"Rot!" Freddy snorted into his disc mike, also known as the "flap" mike. "We'll split the beggar and each take half, eh? Oh, oh, Dave! The flight lieutenant's in trouble!"

It was true. Perhaps there was a better pilot in the other Junkers, or perhaps gunners with a better aim, or it was even possible Flight Lieutenant Barton-Woods had become careless for a moment or so. Anyway, he had not nailed his man, and the Junkers gunners were giving him quite an uncomfortable time as he zoomed up into the clear. Dave and Freddy didn't speak a single word between them. They simply wheeled across the sky in perfect attack formation, and then roared down on the Junkers.

Its rear gunner was no novice, and he had courage. He stuck to his guns and returned their own savage fire. Dave felt his plane quiver slightly, and knew that German bullets were hitting his ship. But he didn't swerve an inch. His wing howled down at the German and he held his fire until the right moment. This time he shouted the signal.

"Smack it, Freddy!"

Their guns hammered and yammered out their song, and Dave could clearly see their tracers zinging down into the German plane. No man-made airplane on earth could have withstood that blasting fire from the sixteen guns between the two youths. And that Junkers 88 was no exception to prove the rule. It burst into flame and went careening crazily off on one wing. Then it dropped by the nose, and started howling seaward in a vertical power dive. After it had dropped three or four hundred feet, five black dots popped out from it like peas out of a pod. They instantly became men in Dave's vision, and they slowly turned over and over as they fell down through the air. At the end of almost thirty seconds a puff of white shot up from each man's back. They spread out into parachute envelopes, and five German airmen drifted slowly down toward the surface of the North Sea where British motorboats waited to pull them in as captured prisoners.
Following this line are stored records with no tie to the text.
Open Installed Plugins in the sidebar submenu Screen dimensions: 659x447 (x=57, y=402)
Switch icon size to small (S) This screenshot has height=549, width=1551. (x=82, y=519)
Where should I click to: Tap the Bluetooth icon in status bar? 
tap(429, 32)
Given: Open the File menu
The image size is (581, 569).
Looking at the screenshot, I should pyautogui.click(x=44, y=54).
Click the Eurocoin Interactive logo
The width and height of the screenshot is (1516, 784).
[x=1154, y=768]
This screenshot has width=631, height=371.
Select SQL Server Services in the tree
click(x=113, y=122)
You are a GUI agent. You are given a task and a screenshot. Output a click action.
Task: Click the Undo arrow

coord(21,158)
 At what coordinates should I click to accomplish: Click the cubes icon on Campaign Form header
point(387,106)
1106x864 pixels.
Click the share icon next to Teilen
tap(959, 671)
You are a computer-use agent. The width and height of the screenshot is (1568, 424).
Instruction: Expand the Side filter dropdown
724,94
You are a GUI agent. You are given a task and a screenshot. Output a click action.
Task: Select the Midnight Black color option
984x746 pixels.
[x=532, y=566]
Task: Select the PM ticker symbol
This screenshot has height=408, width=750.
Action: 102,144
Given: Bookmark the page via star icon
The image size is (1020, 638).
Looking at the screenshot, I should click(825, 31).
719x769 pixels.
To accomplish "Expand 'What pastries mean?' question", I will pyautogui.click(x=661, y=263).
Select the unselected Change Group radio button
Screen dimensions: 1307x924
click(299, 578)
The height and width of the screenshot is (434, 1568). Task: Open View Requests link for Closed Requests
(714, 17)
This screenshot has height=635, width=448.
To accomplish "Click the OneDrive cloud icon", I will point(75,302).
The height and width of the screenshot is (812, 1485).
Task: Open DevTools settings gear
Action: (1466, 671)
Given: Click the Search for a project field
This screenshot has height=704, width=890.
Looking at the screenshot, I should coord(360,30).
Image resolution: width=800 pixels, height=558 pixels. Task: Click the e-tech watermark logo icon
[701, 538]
Dave and Freddy didn't bother watching the five German airmen float downward. Instead they pulled up out of the dives, closed in on Flight Lieutenant Barton-Woods and took up formation positions. Their leader grinned at them, and they heard his voice coming over the radio.

"Stout work, you two," he said. "Made an awful mess of it, myself. But you two were along, so I knew everything would be fine. Well, let's toot on back home and report to the O.C."